I can explain what’s going on in Venezuela in three photos:
First, we have Juan Guaidó, self-proclaimed (and Trump-proclaimed) president of the nation, with his wife and child, a photo prominently placed in The New York Times.
Next, the class photo of Guaidó’s party members in the National Assembly, white as snow…
…especially when compared to their political opposites in the third photo, the congress members who support the elected President Nicolás Maduro. The Maduro supporters are nearly all of a darker hue.
This is the story of Venezuela in black and white, the story not told in The New York Times nor the rest of our establishment media.
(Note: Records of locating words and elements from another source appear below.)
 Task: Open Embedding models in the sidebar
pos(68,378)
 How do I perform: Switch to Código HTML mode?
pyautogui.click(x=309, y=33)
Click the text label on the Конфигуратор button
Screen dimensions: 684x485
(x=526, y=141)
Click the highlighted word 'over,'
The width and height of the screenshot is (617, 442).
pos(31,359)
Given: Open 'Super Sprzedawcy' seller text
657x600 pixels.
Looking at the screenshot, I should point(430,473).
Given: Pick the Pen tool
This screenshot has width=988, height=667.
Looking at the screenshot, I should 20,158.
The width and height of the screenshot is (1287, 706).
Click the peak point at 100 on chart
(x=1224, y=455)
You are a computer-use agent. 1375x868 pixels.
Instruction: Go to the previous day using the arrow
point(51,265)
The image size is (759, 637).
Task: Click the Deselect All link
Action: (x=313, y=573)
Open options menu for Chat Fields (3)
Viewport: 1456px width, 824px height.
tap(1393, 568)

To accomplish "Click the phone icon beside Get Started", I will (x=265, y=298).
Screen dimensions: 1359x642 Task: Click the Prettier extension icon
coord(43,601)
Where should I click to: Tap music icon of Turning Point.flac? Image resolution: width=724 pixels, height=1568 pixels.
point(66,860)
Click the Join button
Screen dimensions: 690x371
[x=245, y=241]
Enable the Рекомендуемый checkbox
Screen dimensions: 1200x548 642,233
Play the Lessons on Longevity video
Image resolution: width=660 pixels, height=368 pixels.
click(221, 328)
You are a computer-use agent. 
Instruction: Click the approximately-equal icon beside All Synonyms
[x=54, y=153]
This year’s so-called popular uprising is, at its heart, a furious backlash of the
whiter (and wealthier) Venezuelans against their replacement by the larger
Mestizo(mixed-race) poor.
Four centuries of white supremacy in Venezuela by those who identify their ancestors as European came to an end with the 1998 election of Hugo Chavez who won with the overwhelming support of the Mestizo majority. This turn away from white supremacy continues under Maduro, Chavez’ chosen successor.
In my interviews with Chavez for BBC beginning in 2002, he talked with humor about the fury of a white ruling class finding itself displaced by dark-skinned man who was so visibly “Negro e Indio,” a label he wore loudly and proudly.
Why did the poor love Chavez? (And love is not too strong a word.) As even the US CIA’s surprisingly honest
Fact Book states:
“Social investment in Venezuela during the Chavez administration reduced poverty from nearly 50% in 1999 to about 27% in 2011, increased school enrollment, substantially decreased infant and child mortality, and improved access to potable water and sanitation through social investment.”
What should be added is that, even more than the USA, race and poverty are linked.
But just as Maduro took office in 2013, the price of oil began its
collapse, and the vast social programs that oil paid for were now paid for by
borrowing money and printing it, causing wild
inflation. The economic slide is now made impossibly worse by what the
UN rapporteur for Venezuela compared to “medieval sieges.” The Trump administration
cut off Venezuela from the oil sale proceeds from its biggest customer, the USA.
Everyone has been hurt economically, but the privileged class’s bank accounts have become
nearly worthless. So, knowing that the Mestizo majority would not elect their Great White Hope Guidó, the angry white rich simply took to the streets — often armed. (And yes, both sides are armed.)